Inside Informix V11.5: IBM's smart and powerful OLTP cluster engine

Jun 15, 2008

By Eric Herber

IDS 11.5 - the newest version of Informix Dynamic Server - was officially announced by IBM at the International Informix User Conference in Kansas City in April 2008. The announcement created a tremendous interest from customers, analysts and the press.

IDS 11.5 - code-named "Cheetah 2" - is the successor of version 11.1 - code-named "Cheetah" - which had been released in June 2007. IDS 11.1 provided a whole bunch of new functionality. Based on this foundation, IBM offers with IDS 11.5 a data server, that delivers mainframe availability capabilities on the distributed platform. The term "distributed" needs a little more explanation in this context. It doesn't only mean LUW (Linux, Unix, Windows). IDS 11.5 has been ported to a platform that gains more and more popularity: MAC OS X 10.5, a.k.a., "Leopard." A professional data server available for a fast growing platform that is surrounded by innovative developers - a probably powerful combination.

MACH - The Foundation of IDS 11.5

The predessor IDS 11.1 delivered a high availability and scalability technology called MACH (Multi-Node Active Cluster for High Availability). MACH allows the creation of a database cluster based on IDS. The cluster consists of several IDS instances (nodes), that are capable of accessing the same data concurrently through a shared disk array or maintain a separate, synchronized copy of the data on dedicated disks. Data could be accessed from each cluster node, but only applications connected to the primary node were allowed to write data.

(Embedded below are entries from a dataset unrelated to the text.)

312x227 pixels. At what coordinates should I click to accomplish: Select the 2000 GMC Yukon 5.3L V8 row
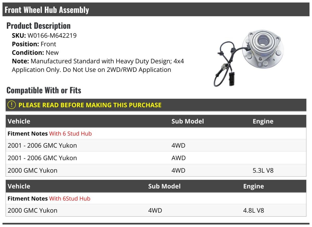(x=33, y=171)
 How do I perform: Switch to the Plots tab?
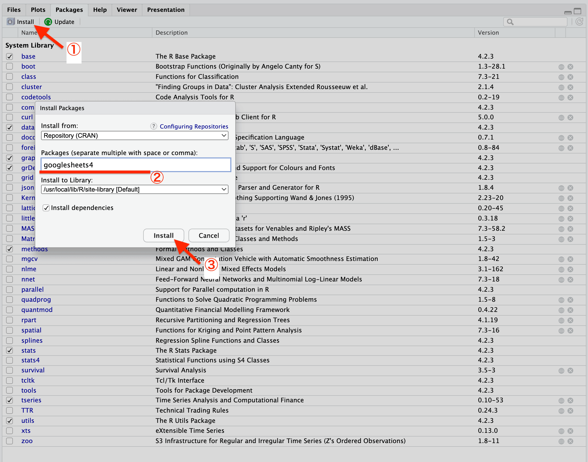[38, 10]
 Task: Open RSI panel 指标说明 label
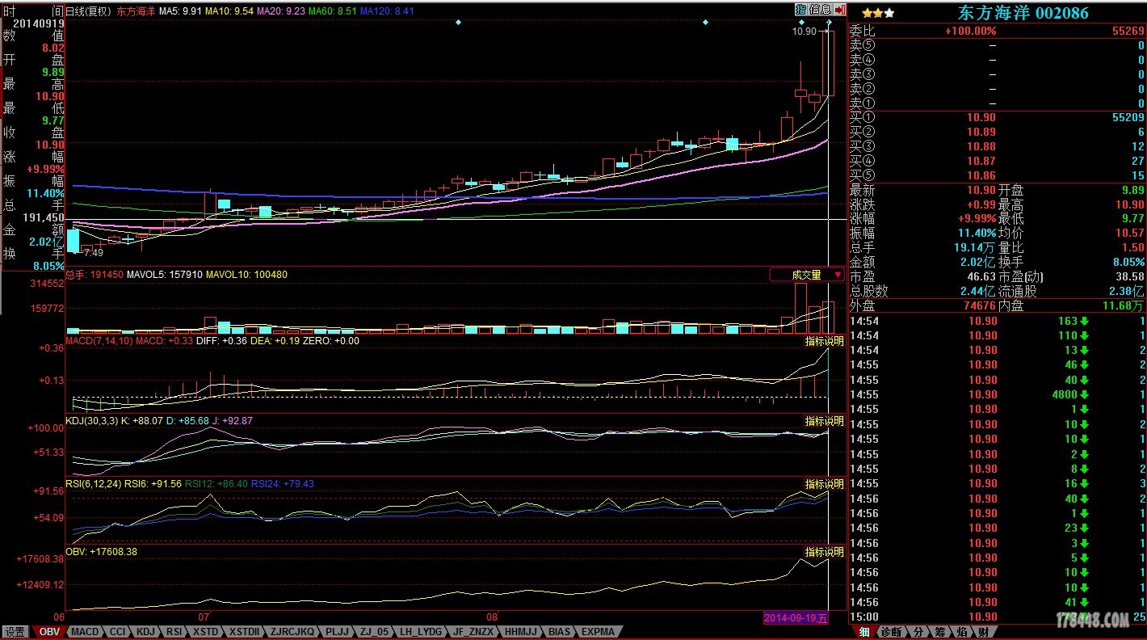(824, 484)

Beside the primary node, MACH clusters could consist of SDS (shared disk server), RSS (remote standalone server) and HDR (high availability data replication) nodes. Those secondary node types are synchronized with the primary to build a continuously available, scalable IDS data store. It doesn't matter if you prefer shared disk access or separated copies of your data - MACH gives you the freedom to choose the approach that fits your needs best. Even a combination of shared disk access and additional synchronized, local copies of the data is supported. Multiple geographically dispersed MACH clusters can even work together and
synchronize data thru ER (enterprise replication).

Write Access on Every Cluster Node

IDS 11.5 provides the next step in MACH technology and supports write access on every node in the cluster. It doesn't matter if the client is connected to the primary or any secondary node type (SDS, HDR or RSS). All nodes can be configured for read and write access and fully utilized by the application. MACH clusters don't require any special type of hardware like fast interconnects. They can be build upon standard hardware components like cost efficient blade servers powered by Linux. This makes IDS 11.5 attractive even for smaller businesses and installations that require high availability and dynamic scalability as well.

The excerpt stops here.